Pumpkins: Carving out Good Health!

Articles
September 17, 2010

Pumpkins: Carving out Good Health!

On farm stands across the country, the reds, yellows and greens of summer are turning to the oranges of fall. Yes, the Great Pumpkin has arrived!

On farm stands across the country, the reds, yellows and greens of summer are turning to the oranges of fall. Yes, the Great Pumpkin has arrived!

Festive and flavorful, a single serving of the delectable orange squash is chock full of vitamin A and potassium and best of all, fat free. A staple in the diets of Native Americans long before the pilgrims landed at Plymouth Rock, pumpkins have come to signify the arrival of the fall harvest and the advent of the Halloween season.

Deriving its name from "pepon," the Greek word for large melon, pumpkins are believed to have been first cultivated in Mesoamerica. Some seeds from related plants date back to 5000 B.C. when Spanish and Portuguese explorers carried the seeds of pumpkins back to Europe. Nutty, chewy and sweet, pumpkins have been used as holiday lanterns since the late 1800s when the Halloween pumpkin craze really took off.

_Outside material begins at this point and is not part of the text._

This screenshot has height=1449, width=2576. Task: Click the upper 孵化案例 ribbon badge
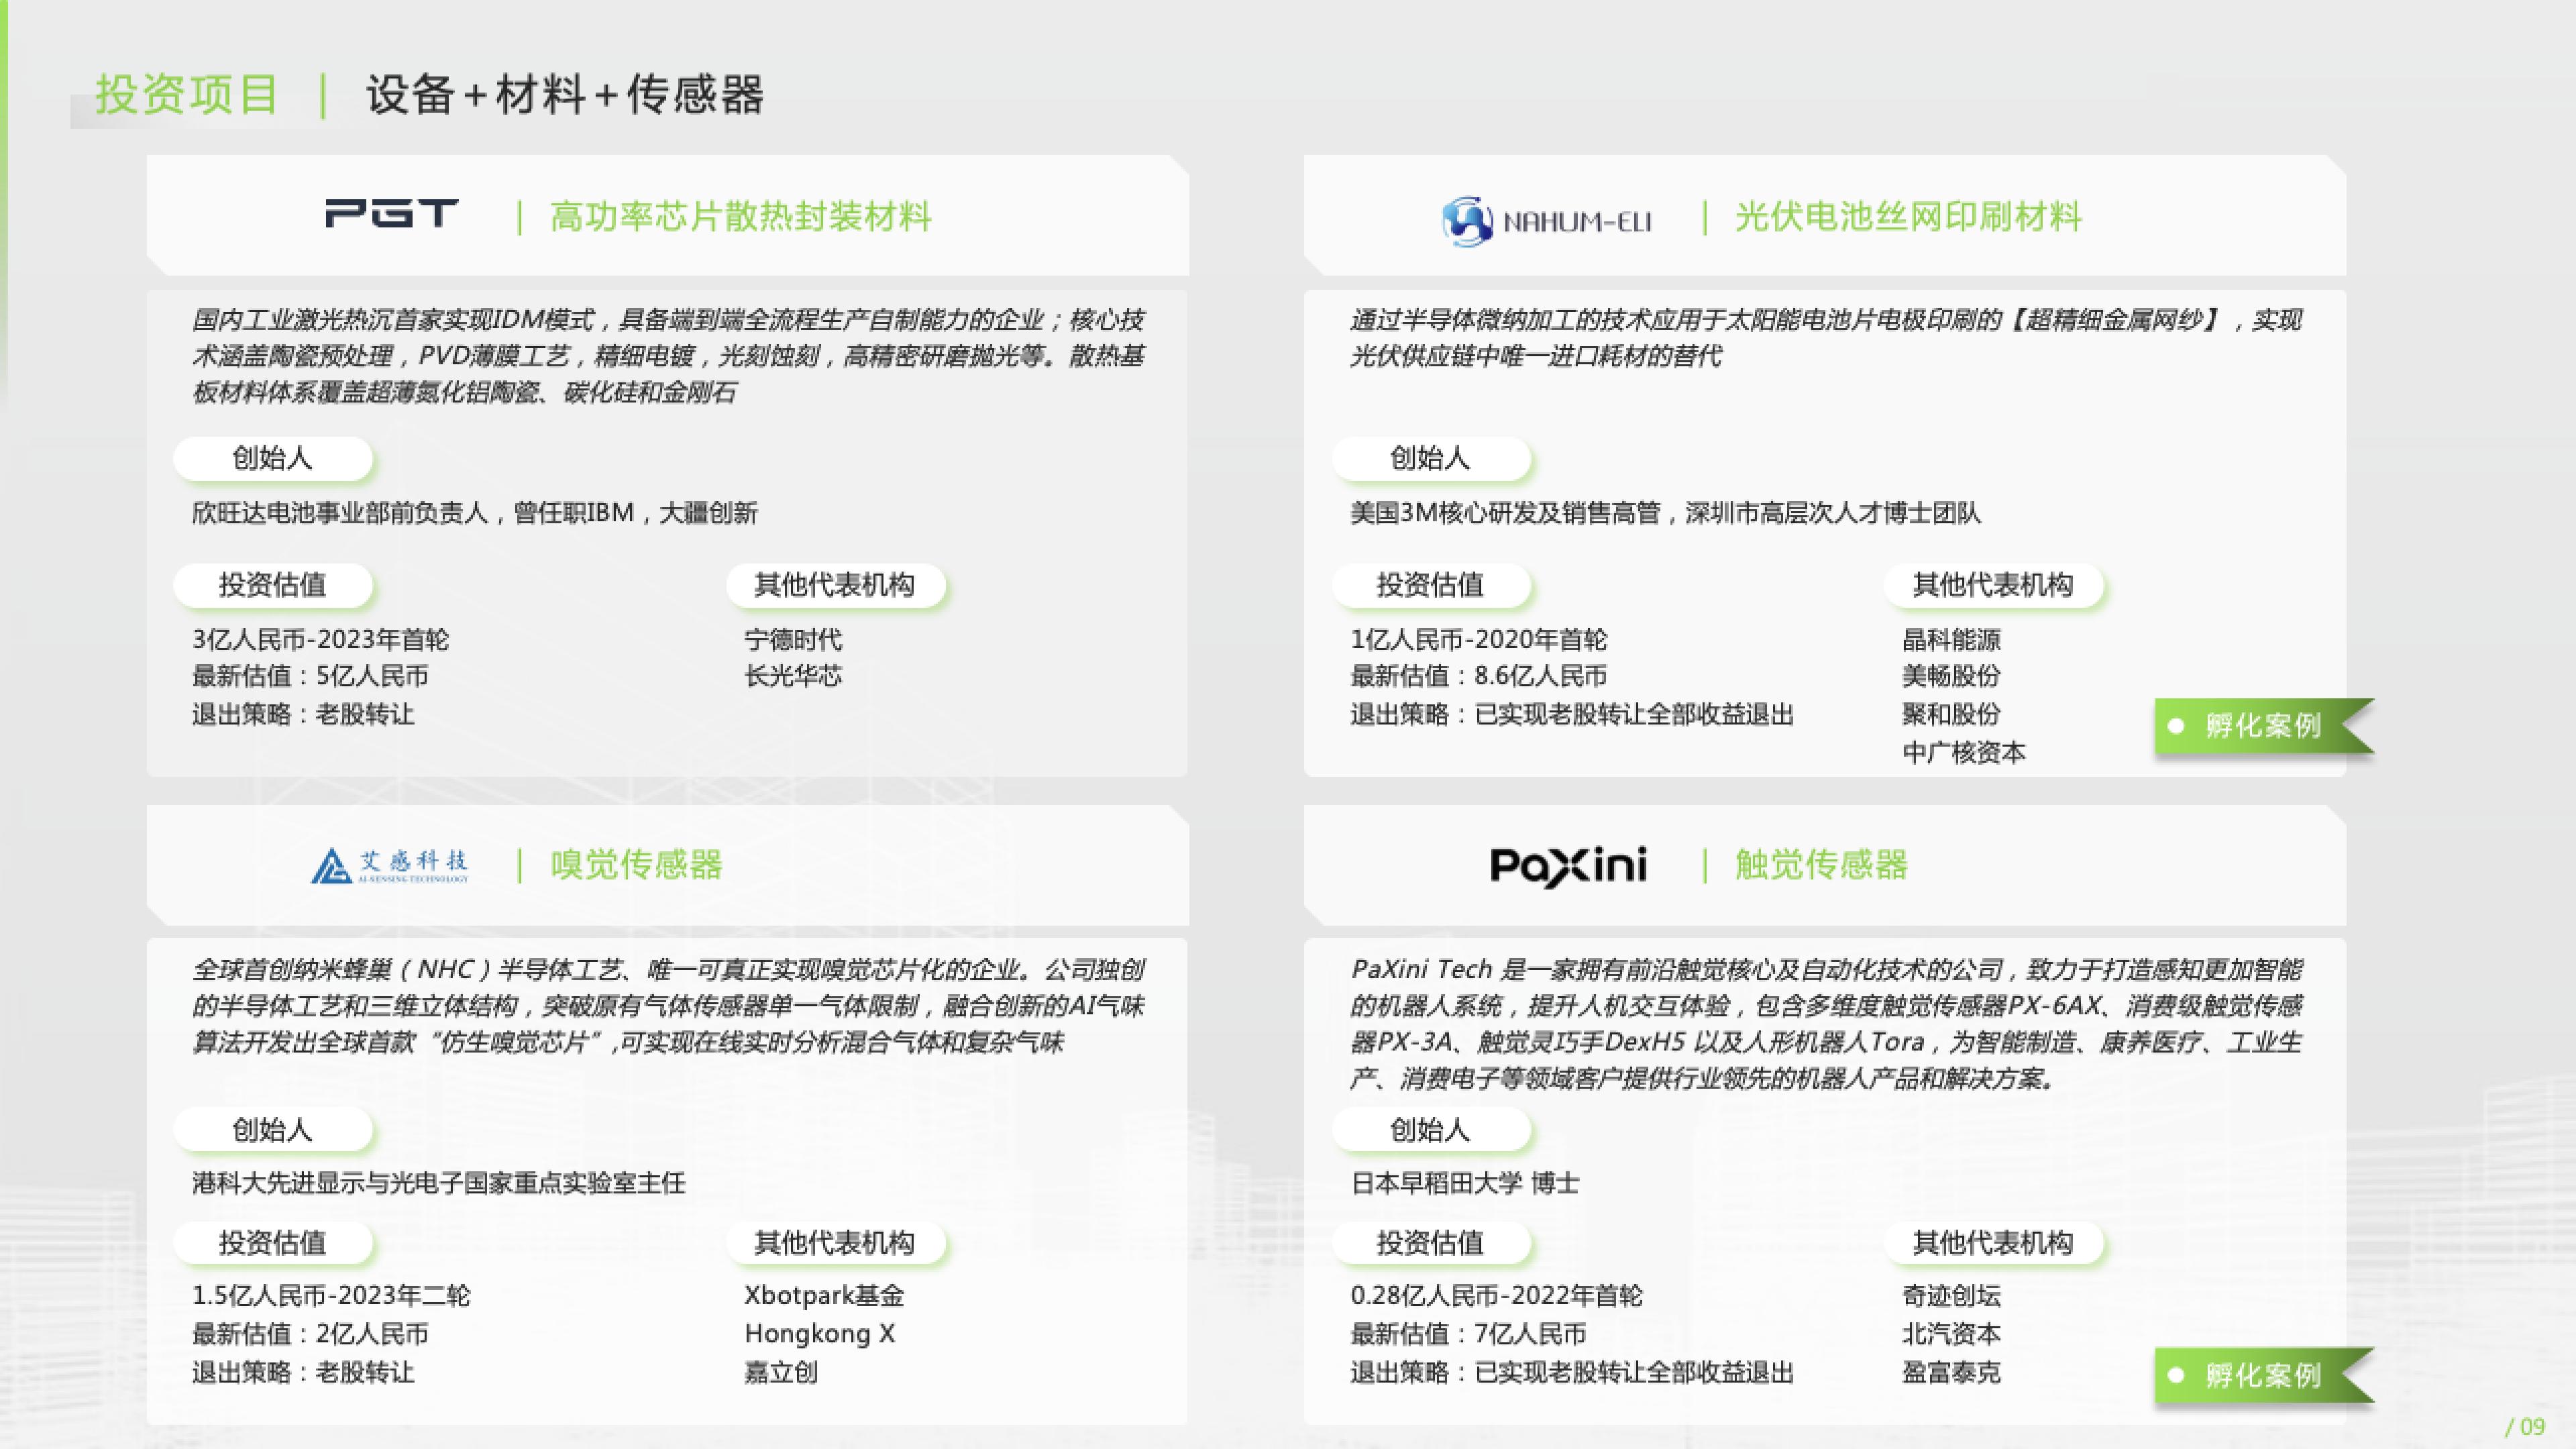[x=2262, y=725]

Pumpkins take anywhere from 65 to 200 days to mature, depending on variety. There are hundreds of varieties, though all pumpkins belong to the genus Cucurbita. Most pumpkins belong to one of three species: Cucurbita moschata - which includes the tan-colored commercial pumpkins used mostly for canning, Cucurbita pepo - which includes the medium-sized pumpkins used for jack-o-lanterns, and Cucurbita maxima - which includes the giant pumpkins often found in festivals and pumpkin-growing competitions.

One variety, called Orange Smoothie, is bred for its extremely smooth skin and small size, making it ideal for small children to decorate. Another variety, Snackjack, is bred for its high production of seeds without shells. That makes them better for toasting, of course.

Subtly sweet and nutty with a malleable, chewy texture, the roasted seeds from inside your Halloween pumpkin are one of the most nutritious and flavorful seeds around. While pumpkin seeds are available year round, they are the freshest in the fall when pumpkins are in season.

Pumpkin seeds, also known as pepitas, are flat, dark green seeds. Pumpkin seeds, are a good source of iron, zinc and essential fatty acids. Some are encased in a yellow-white husk, although some varieties of pumpkins produce seeds without shells. Pumpkin seeds should be stored in an airtight container in the refrigerator. While they may stay edible for several months, they seem to lose their peak freshness after about one to two months.

Most pumpkin varieties start out green and turn orange when ripe. Some tropical pumpkins are actually ripe when green.  When choosing a pumpkin for cooking or baking, look for fruits that are heavy for their size with a hard shell - just the opposite of the ideal ornamental pumpkin.

Although the pumpkin is botanically classified as a fruit, nutritionists consider it a vegetable for culinary purposes. Pumpkin is often served as a celebratory side dish, and is popular in soups, breads and pies. The carotene pigments that give pumpkins their signature orange color are being studied for their potential prostate benefits.